Exercise requirements
Among the records that follow, find the line with "Petit moelleux fruits" and the line with "Entrée (1222, 1104)". Set down those lines and all lines between them exactly, without adding anything.

-------- Data in this exercise --------

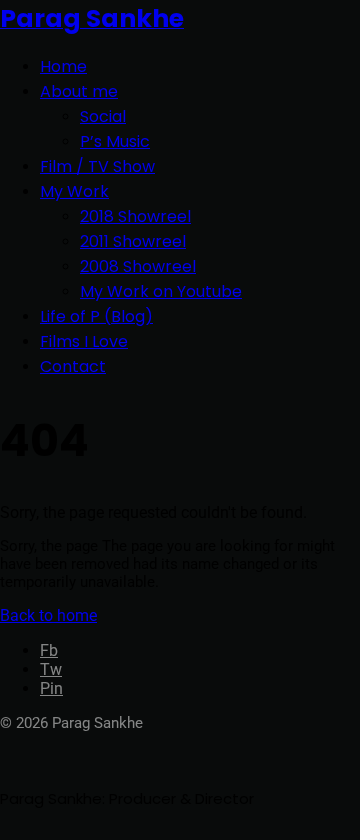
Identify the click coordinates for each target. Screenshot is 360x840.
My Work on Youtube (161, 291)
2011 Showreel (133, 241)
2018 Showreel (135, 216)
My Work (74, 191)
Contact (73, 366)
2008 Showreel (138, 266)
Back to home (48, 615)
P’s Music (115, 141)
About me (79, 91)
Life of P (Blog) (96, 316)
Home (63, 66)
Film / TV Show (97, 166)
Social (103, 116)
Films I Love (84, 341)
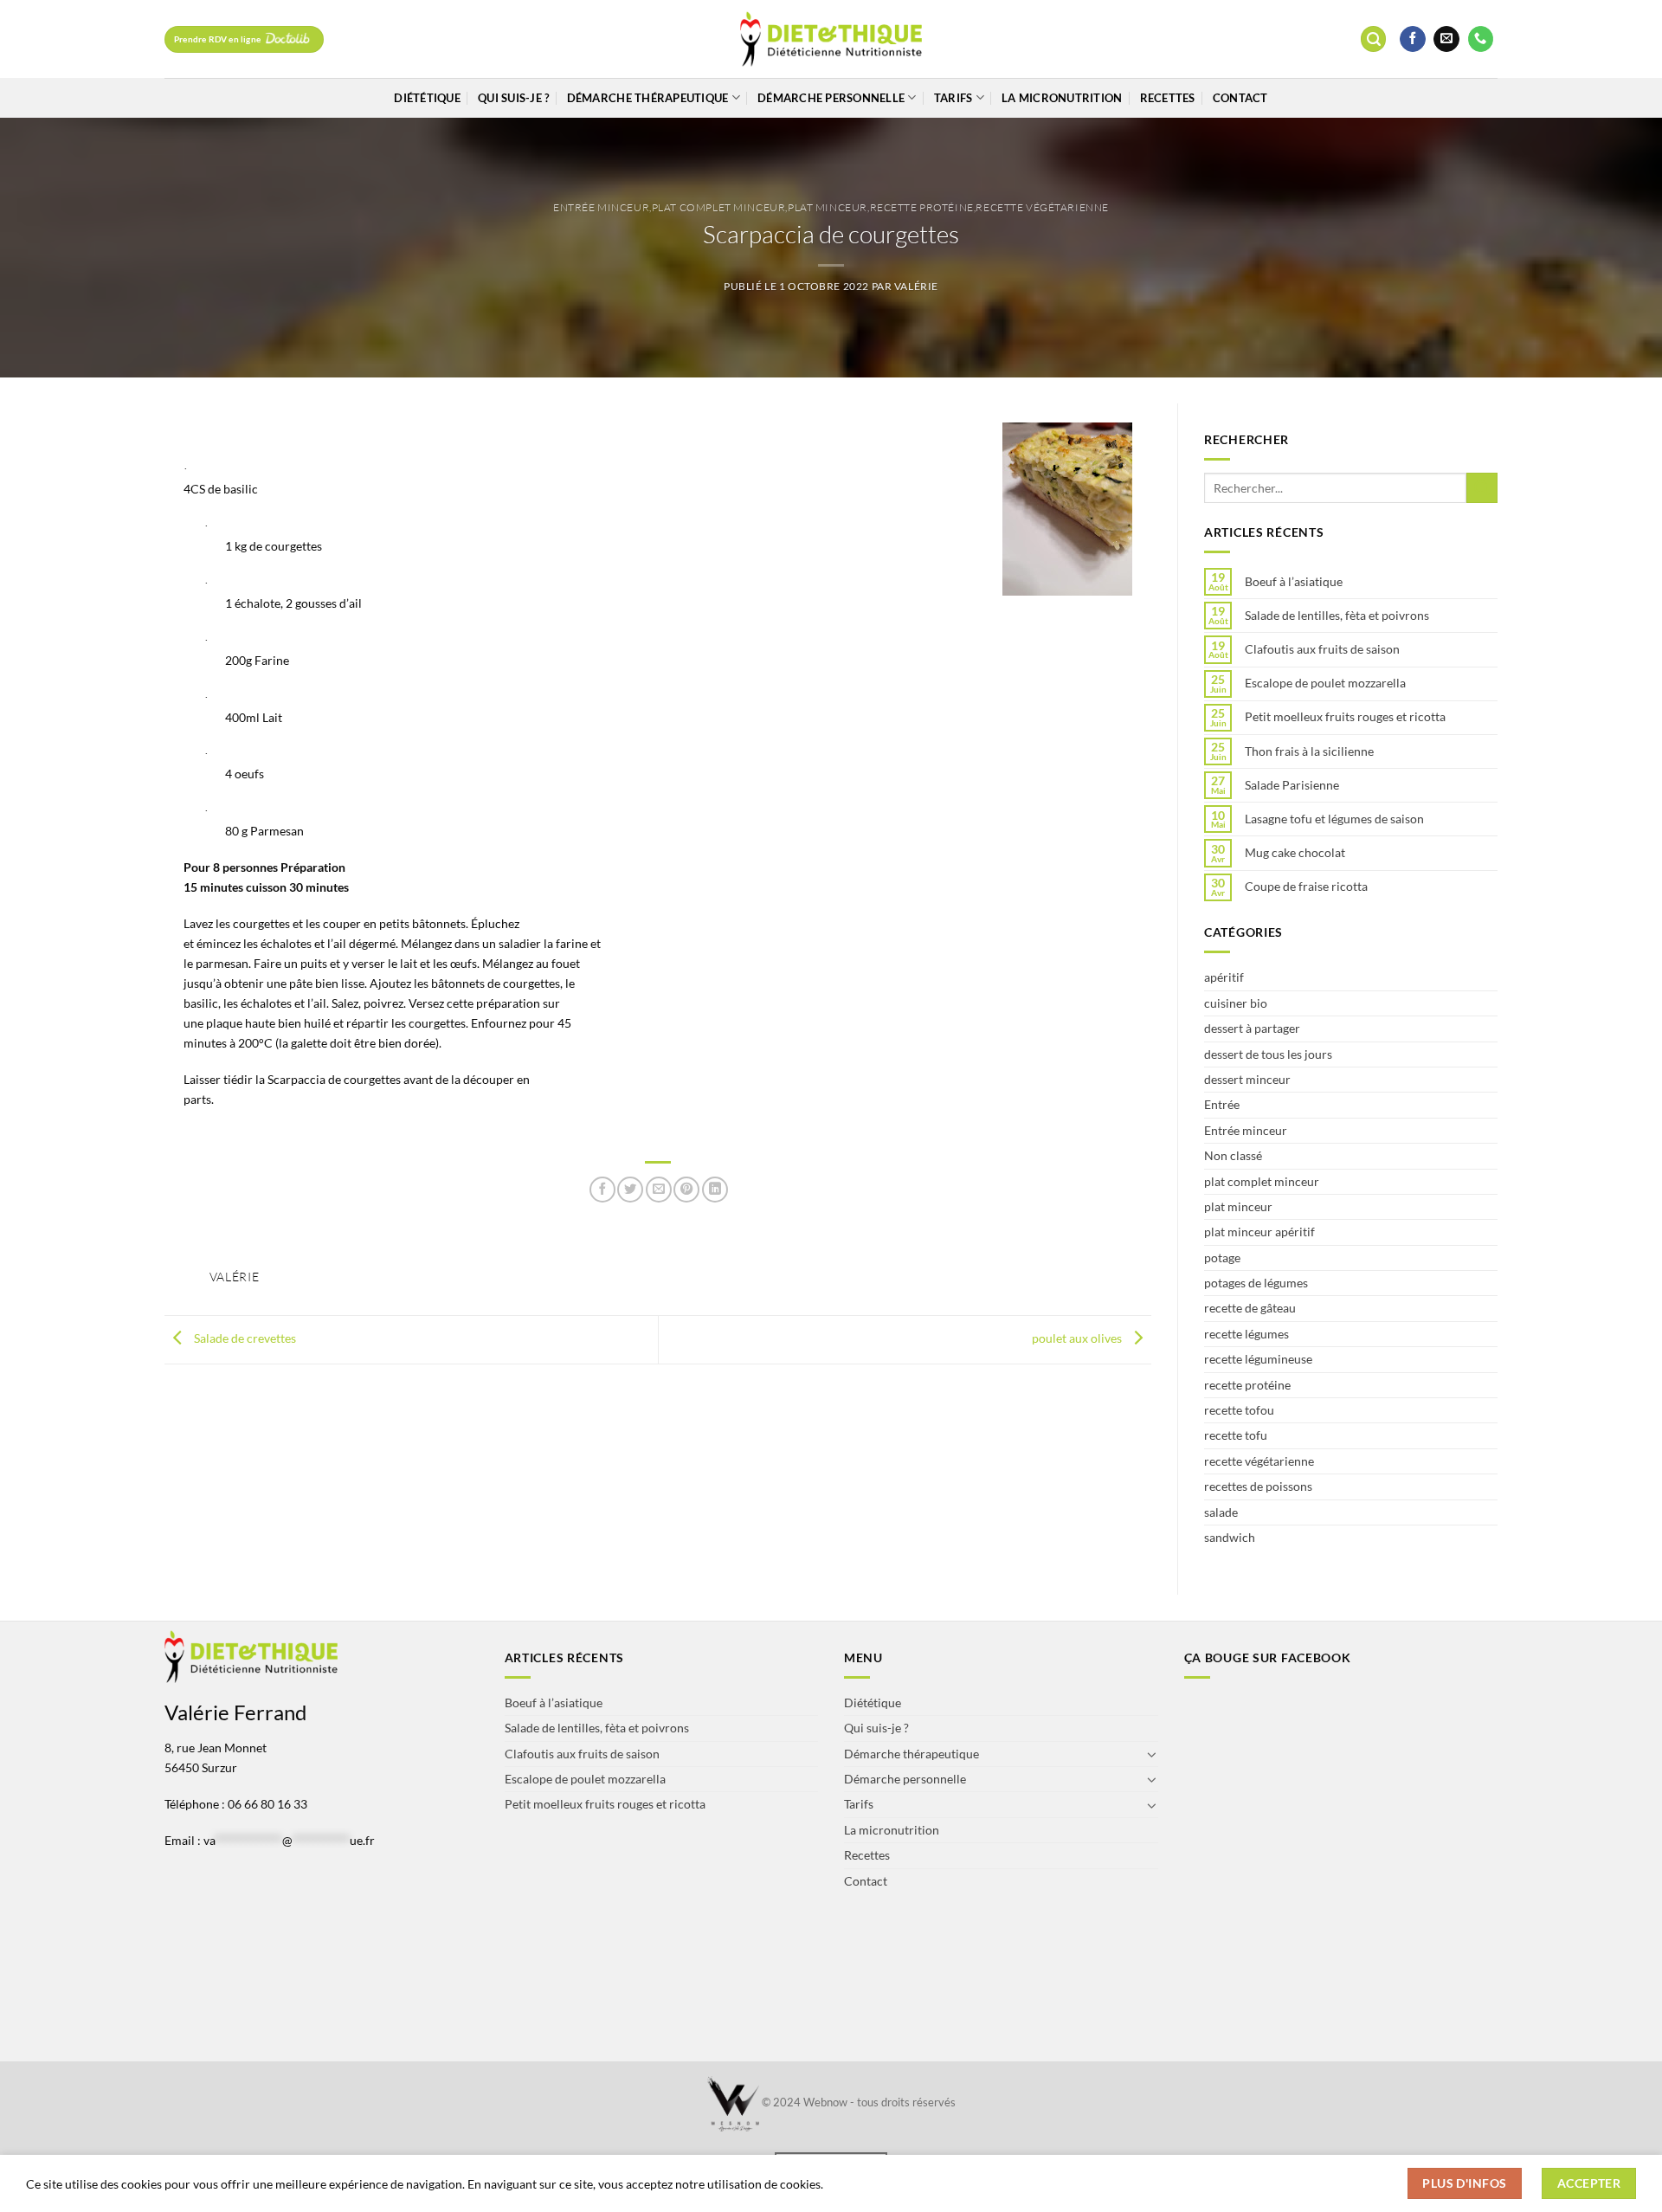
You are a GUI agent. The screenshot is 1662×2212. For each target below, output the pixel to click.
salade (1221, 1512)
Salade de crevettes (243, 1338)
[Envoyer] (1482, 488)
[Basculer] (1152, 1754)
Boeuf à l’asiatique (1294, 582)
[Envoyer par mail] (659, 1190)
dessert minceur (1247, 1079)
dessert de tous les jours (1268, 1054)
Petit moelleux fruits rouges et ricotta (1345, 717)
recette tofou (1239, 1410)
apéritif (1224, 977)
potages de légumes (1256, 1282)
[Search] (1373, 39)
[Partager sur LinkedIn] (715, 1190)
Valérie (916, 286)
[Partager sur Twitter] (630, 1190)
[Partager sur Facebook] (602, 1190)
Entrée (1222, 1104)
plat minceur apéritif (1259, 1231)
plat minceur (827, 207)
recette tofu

--------

Exercise solution
Petit moelleux fruits rouges et ricotta (1345, 717)
recette tofou (1239, 1410)
apéritif (1224, 977)
potages de légumes (1256, 1282)
[Search] (1373, 39)
[Partager sur LinkedIn] (715, 1190)
Valérie (916, 286)
[Partager sur Twitter] (630, 1190)
[Partager sur Facebook] (602, 1190)
Entrée (1222, 1104)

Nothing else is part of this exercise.